*** Opening of Extracted records ***
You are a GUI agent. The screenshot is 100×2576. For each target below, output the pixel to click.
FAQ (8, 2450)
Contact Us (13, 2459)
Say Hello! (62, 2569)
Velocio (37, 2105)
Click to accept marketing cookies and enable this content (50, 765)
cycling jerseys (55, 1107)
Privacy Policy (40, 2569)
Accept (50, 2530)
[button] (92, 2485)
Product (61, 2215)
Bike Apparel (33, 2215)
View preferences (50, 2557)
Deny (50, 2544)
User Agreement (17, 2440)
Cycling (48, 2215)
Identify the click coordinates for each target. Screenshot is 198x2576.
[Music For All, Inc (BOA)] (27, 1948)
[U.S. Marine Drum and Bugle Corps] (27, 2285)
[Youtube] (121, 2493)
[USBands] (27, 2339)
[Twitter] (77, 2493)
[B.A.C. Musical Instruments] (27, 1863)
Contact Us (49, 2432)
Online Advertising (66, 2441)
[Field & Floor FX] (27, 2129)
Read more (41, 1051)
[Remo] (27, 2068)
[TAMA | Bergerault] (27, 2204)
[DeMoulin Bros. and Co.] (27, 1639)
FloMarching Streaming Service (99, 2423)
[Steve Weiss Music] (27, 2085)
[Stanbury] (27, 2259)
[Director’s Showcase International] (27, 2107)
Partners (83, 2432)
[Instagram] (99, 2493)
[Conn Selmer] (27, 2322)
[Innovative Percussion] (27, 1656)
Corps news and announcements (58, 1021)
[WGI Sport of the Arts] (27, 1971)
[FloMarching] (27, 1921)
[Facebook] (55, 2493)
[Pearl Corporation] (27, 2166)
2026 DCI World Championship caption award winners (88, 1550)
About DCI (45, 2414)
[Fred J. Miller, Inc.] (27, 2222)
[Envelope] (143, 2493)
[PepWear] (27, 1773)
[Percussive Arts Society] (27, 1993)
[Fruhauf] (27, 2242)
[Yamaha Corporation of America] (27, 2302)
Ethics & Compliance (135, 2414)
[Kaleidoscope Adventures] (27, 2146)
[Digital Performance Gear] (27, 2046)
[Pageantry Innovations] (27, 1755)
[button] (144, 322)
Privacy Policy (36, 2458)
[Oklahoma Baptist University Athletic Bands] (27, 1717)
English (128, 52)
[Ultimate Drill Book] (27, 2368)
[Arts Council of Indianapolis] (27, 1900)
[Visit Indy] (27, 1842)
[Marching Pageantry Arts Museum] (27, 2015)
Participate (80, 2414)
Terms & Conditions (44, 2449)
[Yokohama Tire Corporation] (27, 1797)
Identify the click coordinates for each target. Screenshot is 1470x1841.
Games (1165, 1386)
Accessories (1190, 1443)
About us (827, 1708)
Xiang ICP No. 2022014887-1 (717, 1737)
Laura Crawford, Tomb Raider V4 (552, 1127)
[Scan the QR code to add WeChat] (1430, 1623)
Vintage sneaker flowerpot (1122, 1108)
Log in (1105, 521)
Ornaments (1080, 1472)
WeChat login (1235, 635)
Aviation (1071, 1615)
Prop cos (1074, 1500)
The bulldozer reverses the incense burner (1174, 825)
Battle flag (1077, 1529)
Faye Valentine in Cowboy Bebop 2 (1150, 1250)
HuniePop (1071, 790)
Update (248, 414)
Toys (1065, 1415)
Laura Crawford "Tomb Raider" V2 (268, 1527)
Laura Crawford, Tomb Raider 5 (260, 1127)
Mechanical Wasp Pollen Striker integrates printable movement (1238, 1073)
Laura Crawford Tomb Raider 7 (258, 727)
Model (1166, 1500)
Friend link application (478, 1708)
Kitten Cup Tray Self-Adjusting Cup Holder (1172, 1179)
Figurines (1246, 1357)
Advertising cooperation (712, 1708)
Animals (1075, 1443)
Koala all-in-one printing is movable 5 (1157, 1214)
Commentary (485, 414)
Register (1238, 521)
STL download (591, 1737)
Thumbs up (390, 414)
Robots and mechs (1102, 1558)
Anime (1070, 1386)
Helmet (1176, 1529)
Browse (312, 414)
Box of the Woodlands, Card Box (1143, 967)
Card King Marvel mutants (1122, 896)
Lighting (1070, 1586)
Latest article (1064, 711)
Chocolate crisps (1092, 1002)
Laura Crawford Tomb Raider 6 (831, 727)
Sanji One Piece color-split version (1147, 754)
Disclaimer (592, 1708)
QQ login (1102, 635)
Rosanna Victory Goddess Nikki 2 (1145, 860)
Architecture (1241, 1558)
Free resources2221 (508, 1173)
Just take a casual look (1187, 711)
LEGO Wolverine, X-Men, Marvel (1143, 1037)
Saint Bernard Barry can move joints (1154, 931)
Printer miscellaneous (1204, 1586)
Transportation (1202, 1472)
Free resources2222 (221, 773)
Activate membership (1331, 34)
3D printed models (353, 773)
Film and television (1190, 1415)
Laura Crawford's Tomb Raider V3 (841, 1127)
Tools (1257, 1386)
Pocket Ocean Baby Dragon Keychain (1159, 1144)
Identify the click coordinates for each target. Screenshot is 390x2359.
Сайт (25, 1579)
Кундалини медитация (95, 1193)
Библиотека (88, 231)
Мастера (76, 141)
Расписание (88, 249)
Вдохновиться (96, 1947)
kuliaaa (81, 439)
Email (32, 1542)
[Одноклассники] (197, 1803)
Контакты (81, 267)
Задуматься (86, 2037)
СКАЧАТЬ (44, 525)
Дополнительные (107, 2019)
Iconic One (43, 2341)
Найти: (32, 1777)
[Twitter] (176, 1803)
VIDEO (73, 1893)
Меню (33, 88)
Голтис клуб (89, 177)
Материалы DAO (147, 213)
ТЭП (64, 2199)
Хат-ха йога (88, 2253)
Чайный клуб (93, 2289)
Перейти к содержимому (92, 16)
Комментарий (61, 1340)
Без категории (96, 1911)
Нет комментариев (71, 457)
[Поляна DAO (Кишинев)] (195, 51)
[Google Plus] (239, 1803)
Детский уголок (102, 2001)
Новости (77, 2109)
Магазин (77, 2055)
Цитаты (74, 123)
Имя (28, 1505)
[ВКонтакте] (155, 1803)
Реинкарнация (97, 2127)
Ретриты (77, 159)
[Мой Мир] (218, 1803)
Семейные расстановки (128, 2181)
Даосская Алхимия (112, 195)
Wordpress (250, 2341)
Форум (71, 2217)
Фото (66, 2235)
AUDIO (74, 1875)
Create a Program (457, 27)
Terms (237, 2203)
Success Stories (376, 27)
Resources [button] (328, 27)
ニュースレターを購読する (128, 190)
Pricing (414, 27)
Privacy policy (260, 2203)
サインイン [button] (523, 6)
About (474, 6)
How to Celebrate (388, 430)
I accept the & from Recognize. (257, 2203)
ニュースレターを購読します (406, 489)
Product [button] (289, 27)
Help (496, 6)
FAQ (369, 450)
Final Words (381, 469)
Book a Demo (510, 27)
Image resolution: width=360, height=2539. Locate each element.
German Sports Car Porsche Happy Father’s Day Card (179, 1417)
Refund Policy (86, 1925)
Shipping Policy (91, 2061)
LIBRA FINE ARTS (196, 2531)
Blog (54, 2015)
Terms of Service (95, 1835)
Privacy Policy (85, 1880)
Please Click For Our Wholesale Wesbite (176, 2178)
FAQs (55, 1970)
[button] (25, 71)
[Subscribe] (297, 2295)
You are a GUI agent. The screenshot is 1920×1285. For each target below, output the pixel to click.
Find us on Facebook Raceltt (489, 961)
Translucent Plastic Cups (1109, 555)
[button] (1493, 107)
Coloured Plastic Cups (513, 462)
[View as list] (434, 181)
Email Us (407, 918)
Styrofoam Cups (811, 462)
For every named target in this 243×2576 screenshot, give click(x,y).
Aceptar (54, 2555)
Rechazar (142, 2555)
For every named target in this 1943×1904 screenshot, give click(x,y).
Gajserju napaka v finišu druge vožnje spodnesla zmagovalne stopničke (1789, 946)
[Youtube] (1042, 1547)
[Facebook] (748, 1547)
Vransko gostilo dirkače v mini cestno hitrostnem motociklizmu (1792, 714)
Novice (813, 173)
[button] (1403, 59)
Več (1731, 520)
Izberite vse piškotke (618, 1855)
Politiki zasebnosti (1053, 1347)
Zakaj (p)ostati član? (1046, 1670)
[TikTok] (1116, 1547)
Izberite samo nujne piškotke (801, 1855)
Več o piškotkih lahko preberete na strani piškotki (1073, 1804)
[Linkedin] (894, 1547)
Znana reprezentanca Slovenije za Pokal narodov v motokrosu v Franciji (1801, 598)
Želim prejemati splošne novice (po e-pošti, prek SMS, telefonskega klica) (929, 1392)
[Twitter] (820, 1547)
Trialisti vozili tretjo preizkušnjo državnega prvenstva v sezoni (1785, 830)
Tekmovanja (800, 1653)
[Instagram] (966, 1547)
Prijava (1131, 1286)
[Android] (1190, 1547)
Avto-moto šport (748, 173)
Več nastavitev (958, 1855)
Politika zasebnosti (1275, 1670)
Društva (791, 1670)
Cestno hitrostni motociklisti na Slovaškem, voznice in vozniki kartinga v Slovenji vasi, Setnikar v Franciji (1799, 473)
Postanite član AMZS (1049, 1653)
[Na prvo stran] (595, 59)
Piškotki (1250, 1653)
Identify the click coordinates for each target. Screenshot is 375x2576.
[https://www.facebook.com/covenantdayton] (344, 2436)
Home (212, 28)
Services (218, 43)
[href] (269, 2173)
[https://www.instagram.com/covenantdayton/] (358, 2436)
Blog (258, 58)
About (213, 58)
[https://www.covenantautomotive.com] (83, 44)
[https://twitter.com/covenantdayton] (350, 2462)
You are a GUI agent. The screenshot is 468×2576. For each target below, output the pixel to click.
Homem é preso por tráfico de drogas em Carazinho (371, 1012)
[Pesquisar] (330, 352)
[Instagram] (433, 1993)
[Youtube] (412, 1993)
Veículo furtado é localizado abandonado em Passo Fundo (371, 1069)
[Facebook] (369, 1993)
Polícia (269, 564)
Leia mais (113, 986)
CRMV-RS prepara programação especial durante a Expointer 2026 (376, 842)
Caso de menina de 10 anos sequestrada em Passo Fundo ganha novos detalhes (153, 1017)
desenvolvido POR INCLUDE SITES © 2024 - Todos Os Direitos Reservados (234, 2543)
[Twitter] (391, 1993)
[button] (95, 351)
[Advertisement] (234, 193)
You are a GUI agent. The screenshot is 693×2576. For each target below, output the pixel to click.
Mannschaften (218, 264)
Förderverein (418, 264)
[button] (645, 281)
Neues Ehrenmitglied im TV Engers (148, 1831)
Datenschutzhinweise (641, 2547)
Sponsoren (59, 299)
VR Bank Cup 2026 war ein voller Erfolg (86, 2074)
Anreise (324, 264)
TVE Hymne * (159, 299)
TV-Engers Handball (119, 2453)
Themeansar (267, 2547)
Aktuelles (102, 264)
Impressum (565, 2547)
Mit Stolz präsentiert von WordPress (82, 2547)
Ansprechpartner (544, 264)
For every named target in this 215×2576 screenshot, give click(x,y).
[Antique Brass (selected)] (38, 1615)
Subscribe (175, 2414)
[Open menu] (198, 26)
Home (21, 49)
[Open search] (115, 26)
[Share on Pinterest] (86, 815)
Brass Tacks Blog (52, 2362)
*** Close of Extracted records ***
Exercise goal: Look above for the line that contains "Rechazar (142, 2555)". Starting there, transcribe every line exactly until you have copied the line that contains "[button] (1403, 59)".

Answer box:
Rechazar (142, 2555)
For every named target in this 1943×1904 screenshot, give click(x,y).
Gajserju napaka v finišu druge vožnje spodnesla zmagovalne stopničke (1789, 946)
[Youtube] (1042, 1547)
[Facebook] (748, 1547)
Vransko gostilo dirkače v mini cestno hitrostnem motociklizmu (1792, 714)
Novice (813, 173)
[button] (1403, 59)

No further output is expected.